> Directions
1. Please copy out the records word for word, starting at the line that contains "Open Relacionar CFDIs" and ending at the line that contains "tap(205, 505)", with both of those lines included.
2. Go on with the piece on protecting minority shareholders' rights, picking up right after its last sentence.
··· Extract to read ···
Minority Shareholders β How to Protect and Exert your Rights
2 March 2007
Good corporate governance implies something more than shareholder democracy and the mere rights of shareholders to vote. These rights carry with it an obligation to participate, and in the case of shareholder activism, this obligation is to optimize shareholders’ interests and management interests for mutual benefits of both to contribute to shareholder value.
In the real world, shareholder democracy, after all, relies on participation. In a democracy, every shareholder has an obligation to ensure that the fullest use is made of his/her participation and activism. In this respect, all investors have a role here, equally responsible as minority shareholders, acting like owners to monitor directors of companies in which they invest. This is nothing new in the corporate finance domain. Many shareholder activists know that angry investors can wield their cudgels from time to time for two reasons:-
- To protect their investments but they are aware, not to interfere in the commercial decision-making process of the company; and
- To make an exit by selling off their investments, to confront the directors and management or to make attempt to remove the CEOs or directors or to take them to task for blatant abuses and breaches of their fiduciary duty.
Unhappy investors have often held the CEOs not only accountable but to be ethical in running the company’s business. For transparency, they want companies to set up an investor relations programme, make frequent communications and have dialogues with them. Their approach is to ensure that proper corporate conduct counts and good companies do the right things to ensure performance and investor confidence.
··· Material for this exercise ···
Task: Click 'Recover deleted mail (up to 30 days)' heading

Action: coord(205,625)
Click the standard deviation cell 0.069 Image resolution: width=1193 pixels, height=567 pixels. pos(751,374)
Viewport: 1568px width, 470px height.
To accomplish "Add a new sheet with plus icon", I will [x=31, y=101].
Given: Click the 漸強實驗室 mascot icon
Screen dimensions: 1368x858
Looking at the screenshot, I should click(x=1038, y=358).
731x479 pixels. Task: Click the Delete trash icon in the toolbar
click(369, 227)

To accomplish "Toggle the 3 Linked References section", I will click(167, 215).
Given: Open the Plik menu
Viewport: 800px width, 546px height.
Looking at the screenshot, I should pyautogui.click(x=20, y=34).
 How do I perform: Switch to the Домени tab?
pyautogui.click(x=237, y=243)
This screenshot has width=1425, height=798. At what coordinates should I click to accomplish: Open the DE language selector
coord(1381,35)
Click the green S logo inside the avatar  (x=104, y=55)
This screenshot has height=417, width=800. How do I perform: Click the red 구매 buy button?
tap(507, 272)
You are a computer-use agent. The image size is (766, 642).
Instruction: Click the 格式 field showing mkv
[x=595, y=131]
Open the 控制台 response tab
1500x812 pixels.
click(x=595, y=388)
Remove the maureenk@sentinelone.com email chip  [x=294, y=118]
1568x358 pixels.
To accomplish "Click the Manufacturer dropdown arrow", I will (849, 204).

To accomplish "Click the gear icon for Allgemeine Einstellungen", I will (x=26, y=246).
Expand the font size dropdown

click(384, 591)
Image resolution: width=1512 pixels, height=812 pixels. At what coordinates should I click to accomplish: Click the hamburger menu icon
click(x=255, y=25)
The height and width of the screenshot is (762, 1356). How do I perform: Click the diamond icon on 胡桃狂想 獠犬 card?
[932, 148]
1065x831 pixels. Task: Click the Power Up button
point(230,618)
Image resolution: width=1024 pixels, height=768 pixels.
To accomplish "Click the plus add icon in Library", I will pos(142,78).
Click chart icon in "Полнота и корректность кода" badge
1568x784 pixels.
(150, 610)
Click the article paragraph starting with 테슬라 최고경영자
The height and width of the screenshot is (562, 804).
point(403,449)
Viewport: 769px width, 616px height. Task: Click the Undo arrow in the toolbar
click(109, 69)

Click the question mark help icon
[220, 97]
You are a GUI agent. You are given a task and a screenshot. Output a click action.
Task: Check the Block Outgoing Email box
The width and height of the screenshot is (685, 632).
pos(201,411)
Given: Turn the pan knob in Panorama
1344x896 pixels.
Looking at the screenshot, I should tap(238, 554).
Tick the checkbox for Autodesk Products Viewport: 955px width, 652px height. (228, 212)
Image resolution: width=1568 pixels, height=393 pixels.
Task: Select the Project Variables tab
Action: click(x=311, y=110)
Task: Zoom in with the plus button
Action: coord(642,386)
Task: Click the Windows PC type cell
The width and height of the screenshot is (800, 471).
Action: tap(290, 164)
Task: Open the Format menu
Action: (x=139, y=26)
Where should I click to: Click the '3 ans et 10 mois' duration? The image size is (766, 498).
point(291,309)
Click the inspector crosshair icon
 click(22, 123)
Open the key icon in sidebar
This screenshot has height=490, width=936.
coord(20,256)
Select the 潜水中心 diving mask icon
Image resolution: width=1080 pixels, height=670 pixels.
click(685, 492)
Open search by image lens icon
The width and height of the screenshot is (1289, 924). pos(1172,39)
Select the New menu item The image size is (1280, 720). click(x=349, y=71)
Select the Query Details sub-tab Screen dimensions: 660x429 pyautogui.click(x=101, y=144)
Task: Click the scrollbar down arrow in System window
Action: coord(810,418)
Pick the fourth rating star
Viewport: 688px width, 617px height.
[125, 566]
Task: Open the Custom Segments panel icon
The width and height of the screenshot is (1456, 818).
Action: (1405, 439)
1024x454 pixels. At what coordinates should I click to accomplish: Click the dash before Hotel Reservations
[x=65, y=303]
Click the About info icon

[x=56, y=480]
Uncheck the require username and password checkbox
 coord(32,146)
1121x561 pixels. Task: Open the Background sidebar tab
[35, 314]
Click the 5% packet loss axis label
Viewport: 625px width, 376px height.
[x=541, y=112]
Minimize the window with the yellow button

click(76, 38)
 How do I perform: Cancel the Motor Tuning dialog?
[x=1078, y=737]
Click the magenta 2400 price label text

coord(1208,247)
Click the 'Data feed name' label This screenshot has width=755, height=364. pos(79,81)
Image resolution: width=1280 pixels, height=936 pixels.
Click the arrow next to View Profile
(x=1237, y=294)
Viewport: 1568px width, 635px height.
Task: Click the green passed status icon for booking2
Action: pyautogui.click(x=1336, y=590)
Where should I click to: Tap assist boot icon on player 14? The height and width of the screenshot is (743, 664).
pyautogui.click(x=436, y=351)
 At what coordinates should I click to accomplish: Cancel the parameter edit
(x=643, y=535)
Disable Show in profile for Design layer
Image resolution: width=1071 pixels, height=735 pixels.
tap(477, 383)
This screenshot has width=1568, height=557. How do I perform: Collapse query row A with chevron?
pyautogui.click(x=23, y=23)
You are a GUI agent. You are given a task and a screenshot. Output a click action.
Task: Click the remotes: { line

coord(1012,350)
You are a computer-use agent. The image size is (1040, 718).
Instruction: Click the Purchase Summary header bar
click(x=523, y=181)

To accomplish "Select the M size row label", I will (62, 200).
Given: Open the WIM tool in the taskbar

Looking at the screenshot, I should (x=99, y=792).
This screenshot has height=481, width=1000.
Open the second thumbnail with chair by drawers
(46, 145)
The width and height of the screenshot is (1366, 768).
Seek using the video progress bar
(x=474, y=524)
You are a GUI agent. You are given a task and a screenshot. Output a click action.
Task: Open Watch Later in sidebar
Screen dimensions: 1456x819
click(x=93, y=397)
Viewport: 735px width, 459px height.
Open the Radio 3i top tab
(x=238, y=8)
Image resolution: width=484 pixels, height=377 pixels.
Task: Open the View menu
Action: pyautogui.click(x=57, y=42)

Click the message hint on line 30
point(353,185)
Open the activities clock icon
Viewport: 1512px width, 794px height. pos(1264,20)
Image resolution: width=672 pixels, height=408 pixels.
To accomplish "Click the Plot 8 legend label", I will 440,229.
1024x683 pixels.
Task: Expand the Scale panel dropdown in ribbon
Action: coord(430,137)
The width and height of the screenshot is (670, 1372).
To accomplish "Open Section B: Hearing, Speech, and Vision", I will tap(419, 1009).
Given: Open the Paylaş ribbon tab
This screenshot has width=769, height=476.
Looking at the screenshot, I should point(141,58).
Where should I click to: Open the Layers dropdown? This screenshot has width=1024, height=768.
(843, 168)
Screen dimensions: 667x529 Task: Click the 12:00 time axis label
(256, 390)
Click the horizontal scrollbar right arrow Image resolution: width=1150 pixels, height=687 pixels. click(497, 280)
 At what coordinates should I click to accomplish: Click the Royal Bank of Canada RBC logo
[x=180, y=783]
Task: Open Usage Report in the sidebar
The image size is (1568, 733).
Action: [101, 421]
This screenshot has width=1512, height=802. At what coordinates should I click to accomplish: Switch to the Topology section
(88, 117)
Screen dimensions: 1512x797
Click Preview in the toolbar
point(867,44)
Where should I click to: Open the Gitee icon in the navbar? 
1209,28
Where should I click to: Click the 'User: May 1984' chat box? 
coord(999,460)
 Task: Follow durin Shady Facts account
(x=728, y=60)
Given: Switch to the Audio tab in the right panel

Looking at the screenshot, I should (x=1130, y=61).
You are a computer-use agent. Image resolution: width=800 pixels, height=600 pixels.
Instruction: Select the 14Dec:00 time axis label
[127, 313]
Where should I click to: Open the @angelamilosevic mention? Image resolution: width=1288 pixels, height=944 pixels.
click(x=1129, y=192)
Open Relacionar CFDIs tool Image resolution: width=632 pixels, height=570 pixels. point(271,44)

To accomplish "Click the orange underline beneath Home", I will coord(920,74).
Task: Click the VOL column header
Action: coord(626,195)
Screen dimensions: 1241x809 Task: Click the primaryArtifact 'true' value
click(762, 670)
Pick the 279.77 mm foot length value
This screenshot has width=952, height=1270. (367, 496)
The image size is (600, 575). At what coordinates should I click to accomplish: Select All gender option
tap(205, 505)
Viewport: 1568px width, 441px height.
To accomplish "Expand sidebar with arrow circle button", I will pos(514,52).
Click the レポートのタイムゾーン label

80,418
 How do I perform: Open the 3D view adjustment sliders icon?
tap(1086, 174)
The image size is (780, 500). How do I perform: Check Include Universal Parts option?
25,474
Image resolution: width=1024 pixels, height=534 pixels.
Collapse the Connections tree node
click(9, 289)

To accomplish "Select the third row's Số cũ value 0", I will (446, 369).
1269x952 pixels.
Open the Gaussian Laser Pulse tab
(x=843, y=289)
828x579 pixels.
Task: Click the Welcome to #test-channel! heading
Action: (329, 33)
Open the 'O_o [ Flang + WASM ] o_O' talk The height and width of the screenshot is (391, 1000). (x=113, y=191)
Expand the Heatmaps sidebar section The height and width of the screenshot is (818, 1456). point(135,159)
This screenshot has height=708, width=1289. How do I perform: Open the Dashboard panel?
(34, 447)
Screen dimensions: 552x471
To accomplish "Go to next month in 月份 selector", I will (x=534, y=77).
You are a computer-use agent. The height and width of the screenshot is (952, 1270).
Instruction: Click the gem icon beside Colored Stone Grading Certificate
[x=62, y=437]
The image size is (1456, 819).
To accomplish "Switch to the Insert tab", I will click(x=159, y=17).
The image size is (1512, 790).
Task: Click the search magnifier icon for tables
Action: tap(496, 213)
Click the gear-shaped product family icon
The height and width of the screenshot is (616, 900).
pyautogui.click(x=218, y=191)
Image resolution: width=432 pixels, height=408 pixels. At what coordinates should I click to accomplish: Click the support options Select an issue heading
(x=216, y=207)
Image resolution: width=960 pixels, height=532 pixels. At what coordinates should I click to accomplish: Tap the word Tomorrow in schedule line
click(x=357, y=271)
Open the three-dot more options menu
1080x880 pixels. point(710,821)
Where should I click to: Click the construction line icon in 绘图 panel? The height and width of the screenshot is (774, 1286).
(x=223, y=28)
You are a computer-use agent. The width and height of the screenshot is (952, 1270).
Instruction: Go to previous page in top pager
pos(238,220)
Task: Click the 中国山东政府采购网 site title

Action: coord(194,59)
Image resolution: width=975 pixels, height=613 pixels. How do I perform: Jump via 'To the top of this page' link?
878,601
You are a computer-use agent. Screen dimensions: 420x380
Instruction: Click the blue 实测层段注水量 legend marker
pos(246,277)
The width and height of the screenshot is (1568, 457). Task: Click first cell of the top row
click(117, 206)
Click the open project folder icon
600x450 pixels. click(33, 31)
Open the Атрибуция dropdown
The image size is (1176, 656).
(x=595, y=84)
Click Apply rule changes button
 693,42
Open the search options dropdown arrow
···
> Task results
1.
Open Relacionar CFDIs tool Image resolution: width=632 pixels, height=570 pixels. point(271,44)

To accomplish "Click the orange underline beneath Home", I will coord(920,74).
Task: Click the VOL column header
Action: coord(626,195)
Screen dimensions: 1241x809 Task: Click the primaryArtifact 'true' value
click(762, 670)
Pick the 279.77 mm foot length value
This screenshot has width=952, height=1270. (367, 496)
The image size is (600, 575). At what coordinates should I click to accomplish: Select All gender option
tap(205, 505)

2.
Minority shareholders are just happened to be another group of investors much on their own, often got caught in their own dilemma, depending on two principles set out in case law, Foss vs Harbottle (1843) as follows:-
- First principle is where a wrong has been done to a company, only the company, not individual shareholders can take action against it;
- Second principle is that the wishes of the majority members of the company should, in general, prevail in the running of the company’s business, not the minority.
As a rule, the Court would not simply entertain a lawsuit taken by a minority shareholder who is unhappy over the company’s internal management but it has acted within its powers. The rule means that a minority shareholder would usually have a problem to take an action for wrongdoings by directors who happen to control a majority stake in the company (see Table 1: Shareholders Rights).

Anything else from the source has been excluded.